Getting Under 60: Week 1

Lynden and I are feeling really good about the changes happening in our life at the moment. As I mentioned yesterday, I am now doing my units online rather than internally, Lynden has decided to go back to uni to finish off his course, and we have some other things in the pipeline that we’re super excited about (and no, we’re not pregnant). I’m sure in due time I’ll be sharing more about that, but one of the things that has really begun to emerge has been how these changes are already impacting our outlook. We’re both feeling really positive and really motivated for happy, healthy living.

So, in celebration of this, I am doing an 8 week series titled “Getting Under 60”, documenting my progress towards getting under 60kg by September  24. I will be posting an update on Monday of each week. This is really more for me than for anyone else, but please leave thoughts or comments if you have any ideas/advice/encouragement.

I’m feeling great already. We’ve been trying to be healthier, but it’s easier said than done when you don’t have good habits, or if we’re feeling too lazy to make dinner. However, it’s paying off. In my last health post, I mentioned that I was 63.6kg. After getting really sick last month, I didn’t get back into my treadmill routine. So let’s start fresh…here are my stats for this week:

Weight: 62.3kg

Body Fat: 32.8% (eek – 33% is considered obese!)

Morale: feeling pumped and excited – I can do this!

Exercise: no real exercise this past week. In fact, I’ve probably been even more sedentary than normal.
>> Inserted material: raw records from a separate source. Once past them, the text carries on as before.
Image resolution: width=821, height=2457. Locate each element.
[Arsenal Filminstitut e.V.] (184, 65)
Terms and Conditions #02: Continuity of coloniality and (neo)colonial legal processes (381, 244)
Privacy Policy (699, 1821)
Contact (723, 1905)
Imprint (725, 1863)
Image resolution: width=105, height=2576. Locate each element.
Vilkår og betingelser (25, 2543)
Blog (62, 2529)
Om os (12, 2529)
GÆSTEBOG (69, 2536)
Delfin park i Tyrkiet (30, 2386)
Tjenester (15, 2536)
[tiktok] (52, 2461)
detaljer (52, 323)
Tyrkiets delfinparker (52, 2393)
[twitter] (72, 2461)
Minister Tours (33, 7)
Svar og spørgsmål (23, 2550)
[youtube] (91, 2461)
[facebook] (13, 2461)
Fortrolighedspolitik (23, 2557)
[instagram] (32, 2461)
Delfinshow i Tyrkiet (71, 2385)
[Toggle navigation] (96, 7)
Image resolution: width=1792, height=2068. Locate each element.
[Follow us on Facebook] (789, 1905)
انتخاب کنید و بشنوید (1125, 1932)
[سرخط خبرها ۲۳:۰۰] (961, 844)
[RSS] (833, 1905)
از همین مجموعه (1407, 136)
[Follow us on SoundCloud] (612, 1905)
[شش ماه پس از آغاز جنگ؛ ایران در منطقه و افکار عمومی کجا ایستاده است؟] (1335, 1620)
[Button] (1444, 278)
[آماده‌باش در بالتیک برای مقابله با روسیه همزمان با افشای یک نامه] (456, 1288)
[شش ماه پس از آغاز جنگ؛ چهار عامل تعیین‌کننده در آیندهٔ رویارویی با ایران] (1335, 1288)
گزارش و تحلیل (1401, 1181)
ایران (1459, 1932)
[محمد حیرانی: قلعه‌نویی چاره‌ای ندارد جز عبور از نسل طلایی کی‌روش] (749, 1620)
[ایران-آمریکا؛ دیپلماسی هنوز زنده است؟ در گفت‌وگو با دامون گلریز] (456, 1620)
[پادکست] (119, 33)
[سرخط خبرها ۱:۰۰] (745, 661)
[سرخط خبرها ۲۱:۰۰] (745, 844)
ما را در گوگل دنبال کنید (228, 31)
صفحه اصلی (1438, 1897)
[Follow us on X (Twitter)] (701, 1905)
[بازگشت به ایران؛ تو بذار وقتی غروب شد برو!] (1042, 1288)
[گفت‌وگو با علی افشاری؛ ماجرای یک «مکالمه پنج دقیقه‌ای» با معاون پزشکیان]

Food: I’ve made some good decisions but also quite a few bad ones. I’ve had McDonald’s, deli chips, lots of white bread, crisps, and sweetened condensed milk. On the positive side, I’ve eaten artichokes, celery, tomatoes, leafy greens, avocados, and potatoes.

And just because I know you’re probably wondering how I look when I’m 62.3kgs…

Yep, I’m feeling sexy. Happy Tuesday!